4. But these Pagan views of the matter were indulgent, compared with
those which were held in the Middle Ages, when wealth seems to have
been looked upon by the best men not only as contemptible, but as
criminal. The purse round the neck is, then, one of the principal signs
of condemnation in the pictured Inferno; and the Spirit of Poverty is
reverenced with subjection of heart, and faithfulness of affection, like
that of a loyal knight for his lady, or a loyal subject for his queen. And
truly, it requires some boldness to quit ourselves of these feelings, and
to confess their partiality or their error, which, nevertheless, we are
certainly bound to do. For wealth is simply one of the greatest powers
which can be entrusted to human hands: a power, not indeed to be
envied, because it seldom makes us happy; but still less to be abdicated
or despised; while, in these days, and in this country, it has become a
power all the more notable, in that the possessions of a rich man are not
represented, as they used to be, by wedges of gold or coffers of jewels,
but by masses of men variously employed, over whose bodies and
minds the wealth, according to its direction, exercises harmful or
helpful influence, and becomes, in that alternative, Mammon either of
Unrighteousness or of Righteousness.
5. Now, it seemed to me that since, in the name you have given to this
great gathering of British pictures, you recognize them as

Treasures--that is, I suppose, as part and parcel of the real wealth of the
country--you might not be uninterested in tracing certain commercial
questions connected with this particular form of wealth.

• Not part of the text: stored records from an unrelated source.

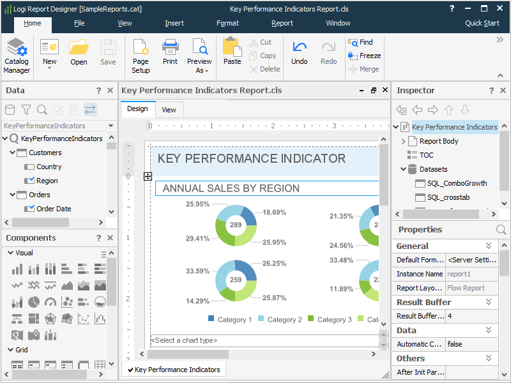Click the Instance Name value field showing report1
This screenshot has width=511, height=383.
471,273
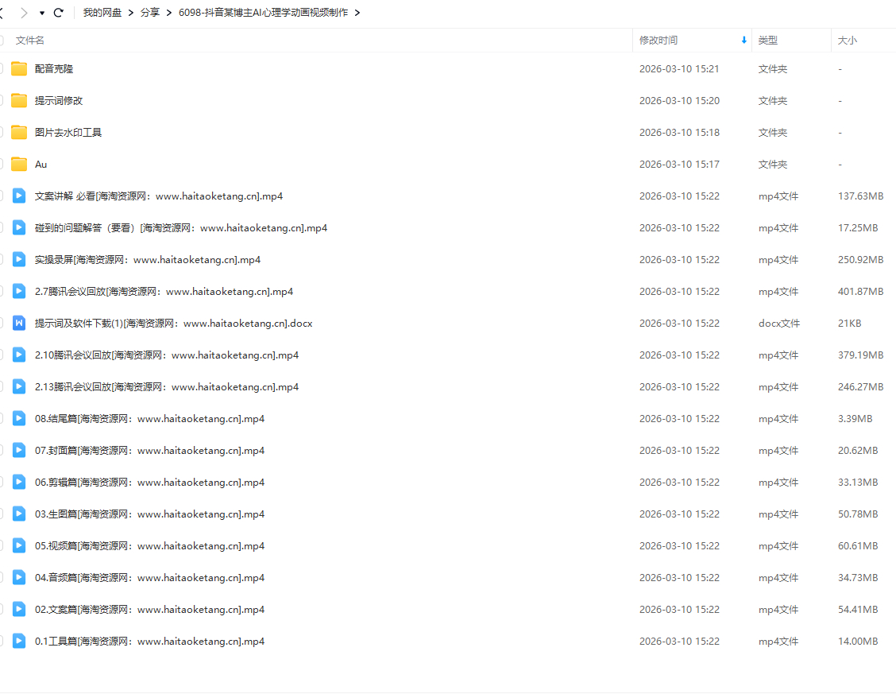Click the video icon of 实操录屏 file
The width and height of the screenshot is (896, 698).
click(x=19, y=260)
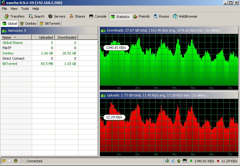
Task: Switch to the Donkey tab
Action: click(28, 23)
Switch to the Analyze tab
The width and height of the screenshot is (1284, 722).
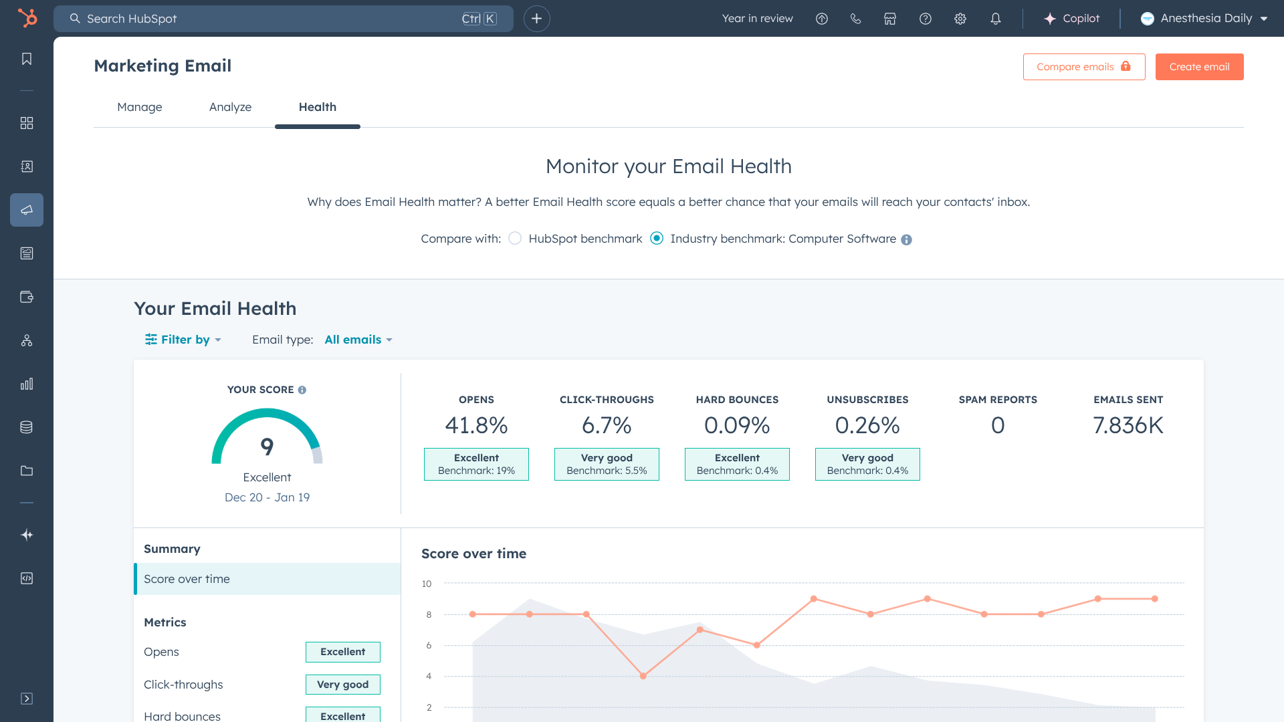click(230, 107)
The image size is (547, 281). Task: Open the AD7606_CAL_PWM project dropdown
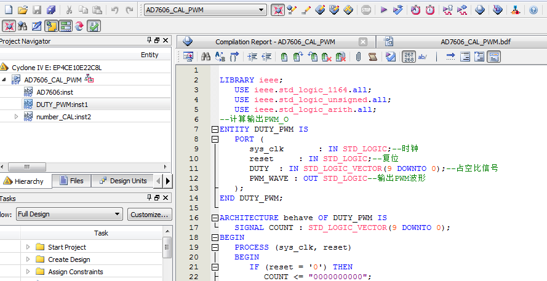coord(262,10)

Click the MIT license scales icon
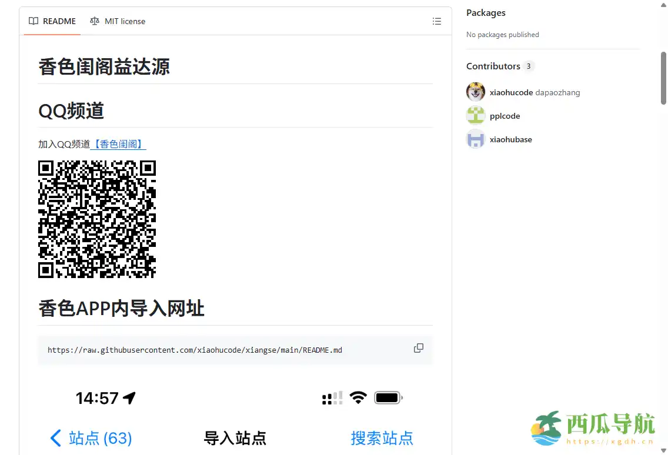tap(94, 21)
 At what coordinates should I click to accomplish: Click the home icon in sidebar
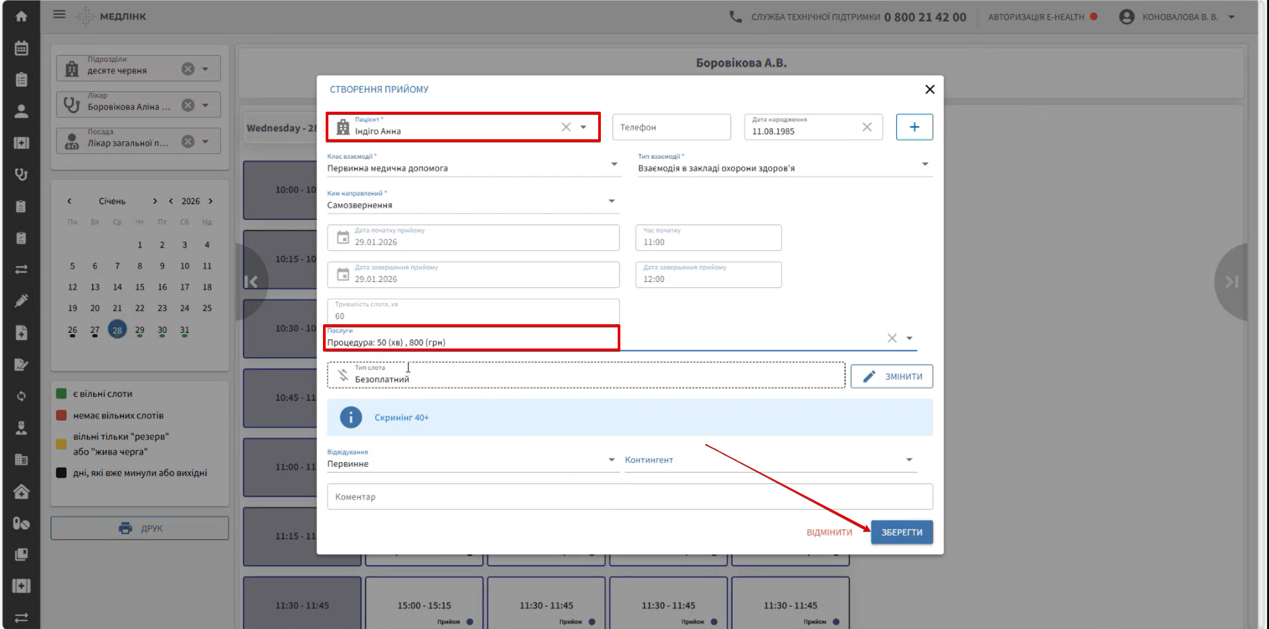pyautogui.click(x=21, y=16)
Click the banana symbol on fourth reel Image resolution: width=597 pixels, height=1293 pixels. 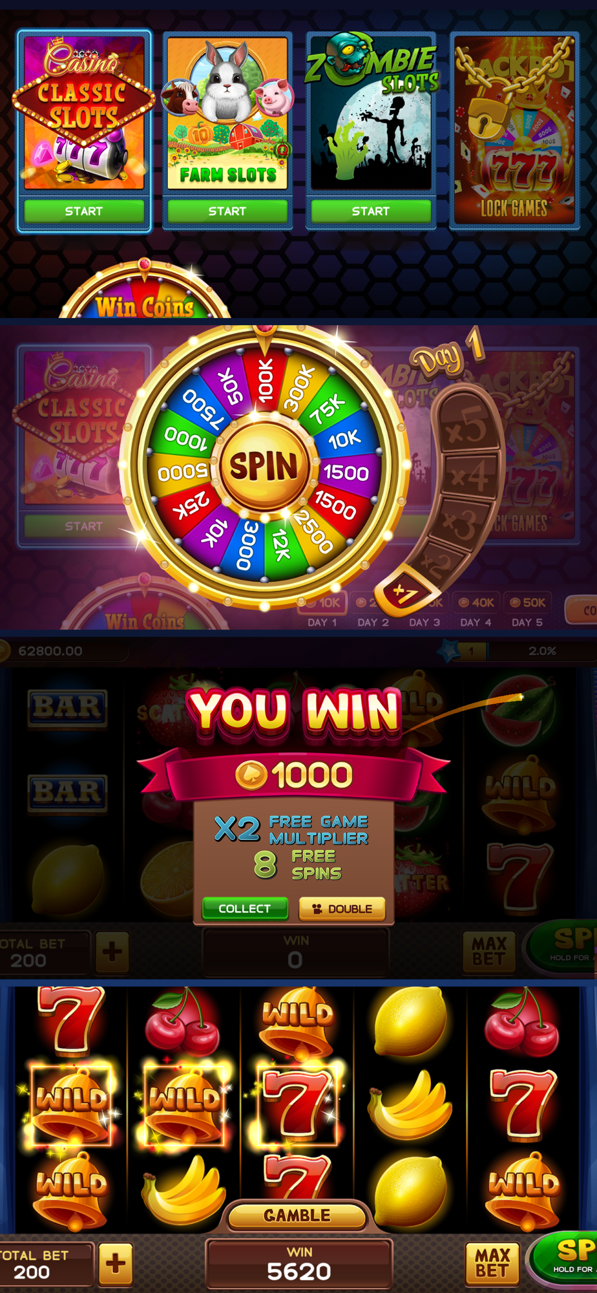coord(410,1104)
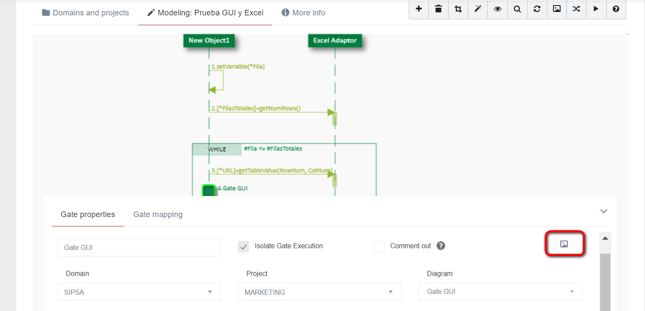645x311 pixels.
Task: Click the shuffle arrows toolbar icon
Action: [x=576, y=9]
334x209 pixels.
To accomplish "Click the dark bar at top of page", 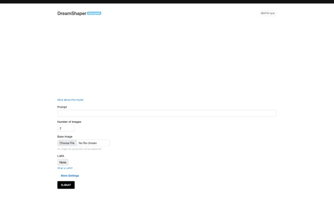I will (167, 2).
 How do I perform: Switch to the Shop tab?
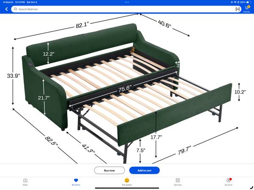(x=25, y=182)
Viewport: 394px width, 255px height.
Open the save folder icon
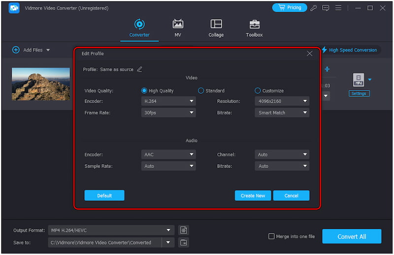(183, 242)
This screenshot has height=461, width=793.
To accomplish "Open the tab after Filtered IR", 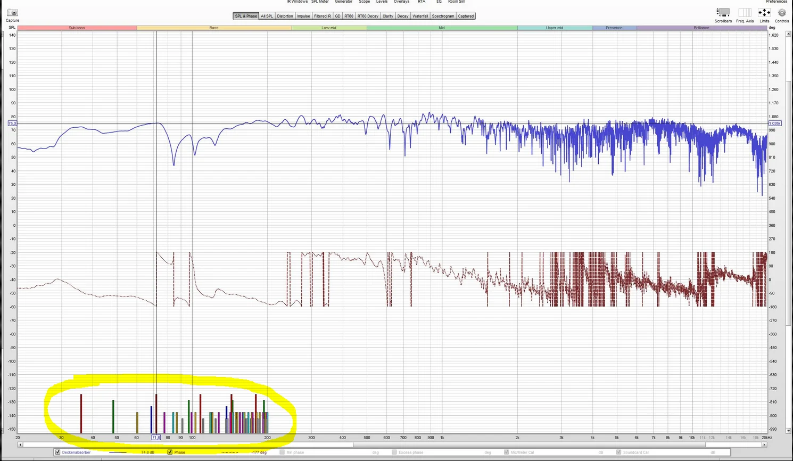I will (337, 16).
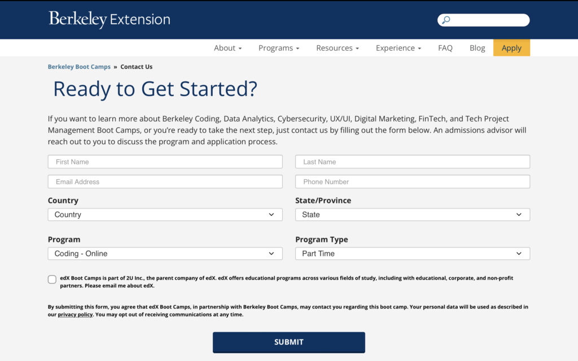Open the About menu

[227, 48]
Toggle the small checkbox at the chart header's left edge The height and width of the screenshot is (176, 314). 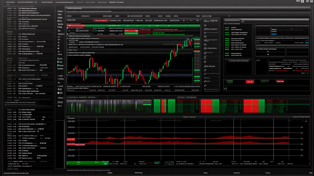68,28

Most persons
express themselves as surprised at its quantity; not having known
before to what an extent good art had been accumulated in England:
and it will, therefore, I should think, be held a worthy subject of
consideration, what are the political interests involved in such
accumulations, what kind of labour they represent, and how this labour
may in general be applied and economized, so as to produce the richest
results.
6. Now, you must have patience with me, if in approaching the
specialty of this subject, I dwell a little on certain points of general
political science already known or established: for though thus, as I
believe, established, some which I shall have occasion to rest
arguments on are not yet by any means universally accepted; and
therefore, though I will not lose time in any detailed defence of them, it
is necessary that I should distinctly tell you in what form I receive, and
wish to argue from them; and this the more, because there may perhaps
be a part of my audience who have not interested themselves in
political economy, as it bears on ordinary fields of labour, but may yet
wish to hear in what way its principles can be applied to Art. I shall,
therefore, take leave to trespass on your patience with a few elementary
statements in the outset, and with the expression of some general
principles, here and there, in the course of our particular inquiry.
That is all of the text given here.